Extrait fourni
··········

Le respect envers le monde des affaires
est à son plus bas.
L'entreprise n'est pas considérée
comme la solution.
De nos jours, elle incarne le problème
pour la plupart des gens.
Et c'est souvent à juste titre.
Nombreux sont ceux qui,
dans le monde des affaires,
ont mal agi
et ont de fait aggravé le problème.
Donc, cette perception est peut-être justifiée.
Comment voyons-nous
généralement les solutions
à ces problèmes sociaux,
ces nombreux problèmes auxquels
nous sommes confrontés dans la société ?
Eh bien, on a tendance
à rechercher ces solutions
en termes d'ONG,
de gouvernement,
de fondations philanthropiques.
En fait, le type d'entité organisationnelle
de cette époque
est cette énorme augmentation
du nombre d'ONG
et d'organisations sociales.
Il s'agit d'une nouvelle sorte d'organisation,
dont nous avons vu l'expansion.
D'importantes innovations,
d'énormes quantités d'énergie,
de nombreux talents ont été mobilisés
grâce à ce type de structure,
pour tenter de faire face à tous ces défis.
Et beaucoup d'entre nous
sont profondément impliqués là-dedans.
Je suis professeur
dans une école de commerce,
mais jusqu'à présent, je pense avoir fondé
quatre organisations à but non lucratif.
A chaque fois que je me suis intéressé
ou que j'ai pris conscience
d'un problème de société,
j'ai créé une organisation à but non lucratif.
C'est cette manière de procéder
à laquelle nous pensons
pour traiter ce genre de problèmes.
Même un professeur d'école de commerce
a intégré cette manière de procéder.
Mais actuellement, je pense
qu'on a agi durant trop longtemps
de cette façon.
Nous sommes au courant de ces problèmes
depuis des années.
Nous avons des années d'expérience
avec nos ONG et nos entités gouvernementales,
pourtant il existe une réalité embarrassante :
nous ne faisons pas
assez rapidement de progrès.
Nous sommes pas
sur la voie de la victoire.
Ces problèmes semblent encore
ardus et intraitables,
et les solutions auxquelles nous arrivons
sont de petites solutions.
Nous faisons des progrès incrémentaux.
Quel est le problème fondamental
qui nous empêche
de faire face à ces problèmes sociaux ?
Si l'on exclut la complexité,
on est confronté au problème d’échelle.
On ne peut pas passer à l'échelle supérieure.

··········

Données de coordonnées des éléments
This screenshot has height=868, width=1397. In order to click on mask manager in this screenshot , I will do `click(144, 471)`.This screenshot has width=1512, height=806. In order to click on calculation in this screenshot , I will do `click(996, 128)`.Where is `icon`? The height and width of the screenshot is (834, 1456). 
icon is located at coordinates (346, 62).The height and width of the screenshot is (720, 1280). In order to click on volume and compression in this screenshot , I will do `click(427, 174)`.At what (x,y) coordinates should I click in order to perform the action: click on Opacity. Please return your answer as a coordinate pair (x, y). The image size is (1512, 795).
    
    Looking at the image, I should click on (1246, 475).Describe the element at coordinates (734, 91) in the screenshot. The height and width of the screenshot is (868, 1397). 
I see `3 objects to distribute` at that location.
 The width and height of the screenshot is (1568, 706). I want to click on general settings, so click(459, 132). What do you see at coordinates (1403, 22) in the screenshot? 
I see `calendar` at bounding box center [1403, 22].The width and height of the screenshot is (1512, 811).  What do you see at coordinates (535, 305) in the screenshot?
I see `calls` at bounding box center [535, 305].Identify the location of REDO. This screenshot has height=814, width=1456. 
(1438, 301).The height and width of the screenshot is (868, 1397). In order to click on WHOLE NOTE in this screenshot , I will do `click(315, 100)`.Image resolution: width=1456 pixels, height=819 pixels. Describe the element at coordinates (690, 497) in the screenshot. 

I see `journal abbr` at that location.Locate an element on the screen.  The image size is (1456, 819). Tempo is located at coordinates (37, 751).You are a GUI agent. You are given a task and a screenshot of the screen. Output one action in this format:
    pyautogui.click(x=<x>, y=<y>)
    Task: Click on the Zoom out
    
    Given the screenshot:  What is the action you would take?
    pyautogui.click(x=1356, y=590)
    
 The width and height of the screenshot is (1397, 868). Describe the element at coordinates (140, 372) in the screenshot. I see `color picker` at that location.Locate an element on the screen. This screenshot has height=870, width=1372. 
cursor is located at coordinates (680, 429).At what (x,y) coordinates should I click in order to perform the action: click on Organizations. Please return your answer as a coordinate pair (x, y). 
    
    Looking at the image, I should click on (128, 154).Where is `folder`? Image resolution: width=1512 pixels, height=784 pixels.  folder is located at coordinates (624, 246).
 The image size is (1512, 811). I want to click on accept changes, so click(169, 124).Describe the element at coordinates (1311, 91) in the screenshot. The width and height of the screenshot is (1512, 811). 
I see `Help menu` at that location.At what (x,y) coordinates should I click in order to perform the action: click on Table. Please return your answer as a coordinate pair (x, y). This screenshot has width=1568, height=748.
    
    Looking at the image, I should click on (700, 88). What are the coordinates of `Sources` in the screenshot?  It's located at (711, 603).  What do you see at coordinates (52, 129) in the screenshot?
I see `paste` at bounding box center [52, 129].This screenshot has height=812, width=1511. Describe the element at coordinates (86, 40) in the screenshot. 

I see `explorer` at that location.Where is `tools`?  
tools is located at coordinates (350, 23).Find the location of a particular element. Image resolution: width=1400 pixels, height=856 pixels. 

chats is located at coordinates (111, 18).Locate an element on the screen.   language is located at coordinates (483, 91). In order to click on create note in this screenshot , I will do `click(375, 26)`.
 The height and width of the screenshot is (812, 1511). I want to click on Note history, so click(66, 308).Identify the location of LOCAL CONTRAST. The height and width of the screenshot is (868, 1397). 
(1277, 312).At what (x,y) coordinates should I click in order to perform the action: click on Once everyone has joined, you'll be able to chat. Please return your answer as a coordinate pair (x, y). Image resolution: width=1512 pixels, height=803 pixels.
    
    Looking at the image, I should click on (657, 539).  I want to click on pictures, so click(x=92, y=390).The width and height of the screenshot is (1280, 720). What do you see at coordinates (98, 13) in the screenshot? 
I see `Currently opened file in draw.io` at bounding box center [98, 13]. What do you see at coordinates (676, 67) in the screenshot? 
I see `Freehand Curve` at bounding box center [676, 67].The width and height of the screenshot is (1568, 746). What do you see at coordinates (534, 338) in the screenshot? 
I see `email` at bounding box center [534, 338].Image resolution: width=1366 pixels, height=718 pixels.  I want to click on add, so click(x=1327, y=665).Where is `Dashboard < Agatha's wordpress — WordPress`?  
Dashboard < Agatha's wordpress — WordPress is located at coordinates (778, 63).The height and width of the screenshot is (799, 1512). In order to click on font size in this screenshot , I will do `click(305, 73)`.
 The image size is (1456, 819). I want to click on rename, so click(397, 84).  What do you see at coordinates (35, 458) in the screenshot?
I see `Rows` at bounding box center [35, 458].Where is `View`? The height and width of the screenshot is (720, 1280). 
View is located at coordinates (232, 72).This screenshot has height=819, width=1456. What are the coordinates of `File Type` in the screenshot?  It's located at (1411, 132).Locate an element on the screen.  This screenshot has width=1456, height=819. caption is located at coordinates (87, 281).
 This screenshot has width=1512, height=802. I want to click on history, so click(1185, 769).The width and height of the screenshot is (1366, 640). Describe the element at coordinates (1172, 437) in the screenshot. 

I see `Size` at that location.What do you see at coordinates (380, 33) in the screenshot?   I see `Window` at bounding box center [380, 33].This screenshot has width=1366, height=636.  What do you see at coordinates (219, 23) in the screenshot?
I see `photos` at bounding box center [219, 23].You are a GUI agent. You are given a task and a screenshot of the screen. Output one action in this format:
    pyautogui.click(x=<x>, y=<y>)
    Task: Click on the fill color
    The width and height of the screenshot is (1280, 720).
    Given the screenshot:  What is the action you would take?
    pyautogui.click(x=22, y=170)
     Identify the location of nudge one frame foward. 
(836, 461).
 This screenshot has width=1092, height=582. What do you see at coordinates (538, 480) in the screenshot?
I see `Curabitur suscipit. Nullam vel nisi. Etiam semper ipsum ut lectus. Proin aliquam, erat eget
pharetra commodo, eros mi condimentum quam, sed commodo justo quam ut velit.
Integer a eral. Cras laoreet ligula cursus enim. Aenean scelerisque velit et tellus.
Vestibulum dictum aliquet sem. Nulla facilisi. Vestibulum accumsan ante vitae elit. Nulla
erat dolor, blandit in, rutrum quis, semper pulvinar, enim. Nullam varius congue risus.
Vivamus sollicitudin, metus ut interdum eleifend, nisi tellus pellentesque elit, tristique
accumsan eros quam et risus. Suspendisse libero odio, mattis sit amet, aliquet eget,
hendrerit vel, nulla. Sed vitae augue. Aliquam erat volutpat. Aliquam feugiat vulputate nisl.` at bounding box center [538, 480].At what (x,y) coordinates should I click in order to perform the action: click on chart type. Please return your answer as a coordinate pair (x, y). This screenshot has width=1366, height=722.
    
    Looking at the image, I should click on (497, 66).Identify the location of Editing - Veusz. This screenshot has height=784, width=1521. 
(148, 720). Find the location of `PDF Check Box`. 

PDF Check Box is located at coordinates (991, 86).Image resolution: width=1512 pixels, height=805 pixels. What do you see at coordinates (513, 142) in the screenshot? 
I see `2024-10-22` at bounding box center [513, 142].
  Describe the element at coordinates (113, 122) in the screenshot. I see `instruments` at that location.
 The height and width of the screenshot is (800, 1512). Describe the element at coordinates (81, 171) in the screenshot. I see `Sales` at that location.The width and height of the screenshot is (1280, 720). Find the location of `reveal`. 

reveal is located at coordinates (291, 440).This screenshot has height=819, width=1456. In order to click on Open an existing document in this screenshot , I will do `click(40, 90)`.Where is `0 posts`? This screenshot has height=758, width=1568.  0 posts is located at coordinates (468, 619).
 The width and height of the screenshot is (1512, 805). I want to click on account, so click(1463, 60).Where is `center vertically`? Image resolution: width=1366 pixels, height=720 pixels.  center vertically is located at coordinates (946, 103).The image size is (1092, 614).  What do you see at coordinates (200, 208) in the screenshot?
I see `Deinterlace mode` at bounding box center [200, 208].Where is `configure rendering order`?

··········

Consigne A
D'après l'extrait fourni, combien d'organisations à but non lucratif la personne qui s'exprime pense-t-elle avoir fondées jusqu'à présent ?
Consigne B
Indiquez si chacune des affirmations suivantes concorde avec l'extrait fourni, en répondant par oui ou non et en citant les mots décisifs de l'extrait : (i) l'entreprise y est considérée comme la solution ; (ii) les solutions trouvées sont de petites solutions ; (iii) une fois la complexité exclue, le problème rencontré est celui de l'échelle.
Consigne C
Prolongez l'extrait fourni sur l'entreprise et les problèmes sociaux en reprenant après sa dernière phrase.

Résultat A
Quatre organisations à but non lucratif.

Résultat B
(i) Non : « L'entreprise n'est pas considérée comme la solution. »
(ii) Oui : « les solutions auxquelles nous arrivons sont de petites solutions. »
(iii) Oui : « Si l'on exclut la complexité, on est confronté au problème d’échelle. »

Résultat C
On peut faire des progrès.
On peut montrer des avantages.
On peut donner des résultats.
On peut améliorer les choses.
On aide. On fait mieux.
On fait du bon.
Mais on ne peut pas passer
à l'échelle supérieure.
On ne peut pas avoir un impact
à grande échelle sur ces problèmes.
Pourquoi cela ?
Parce que nous n'avons pas
les ressources nécessaires.
Et c'est vraiment clair maintenant.
Et cela est plus flagrant maintenant
que ça ne l'a été pendant les années passées.
Il n'y a tout simplement
pas assez d'argent
pour faire face
à l'ampleur de ces problèmes
en utilisant le modèle actuel.
Il n'y a pas assez
de recettes fiscales,
il n'y a pas suffisamment
de dons philanthropiques,
pour faire face à ces problèmes,
de la façon dont nous y faisons face actuellement.
Nous devons accepter cette réalité.
Et la rareté des ressources
pour faire face à ces problèmes
ne fait que croître,
ce qui est indéniable
dans le monde avancé d'aujourd'hui,
avec tous les problèmes budgétaires
auxquels nous sommes confrontés.
Donc, si c'est fondamentalement
un problème de ressources,
où sont les ressources de la société ?
Comment peut-on créer ces ressources,
les ressources dont nous aurons
besoin pour faire face
à tous ces défis sociétaux ?
Eh bien là, je pense que la réponse
est très claire :
par le biais des entreprises.
En effet, toute richesse est créée
par une entreprise.
Les entreprises créent de la richesse
quand elles répondent à des besoins lucratifs.
C'est ainsi que toute
richesse est créée.
C'est en répondant aux besoins lucratifs
qui mènent à l'impôt
et qui conduisent à des revenus
et qui conduisent
à des dons de bienfaisance.
C'est de là que toutes
les ressources proviennent.
Seules les entreprises peuvent véritablement
créer des ressources.
D'autres institutions
peuvent utiliser ces ressources
pour effectuer un important travail,
mais seules les entreprises peuvent les créer.
Les entreprises les créent,
quand elles sont en mesure de répondre
à un besoin et en tirer des profits.
Les ressources sont en grande majorité
générées par les entreprises.
La question est alors :
comment pouvons-nous les utiliser ?
Comment pouvons-nous les utiliser ?
Les entreprises génèrent ces ressources
quand elles réalisent un bénéfice.
Ce bénéfice représente la différence
entre le prix et le coût de production
quelle que soit la solution
que l'entreprise a créée,
pour tenter de résoudre
un problème.
Mais ce bénéfice est la magie ici.
Pourquoi ? Parce que ce bénéfice
permet de faire de la solution
que l'on a créée
quelque chose d'infiniment transposable.
Parce que si on peut faire un bénéfice,
on peut le faire pour 10, 100, un million,
100 millions, un milliard.
La solution se suffit à elle-même.
C'est ce qu'une entreprise réalise
quand elle génère un bénéfice.
Alors, quelle est la relation
avec les problèmes sociaux ?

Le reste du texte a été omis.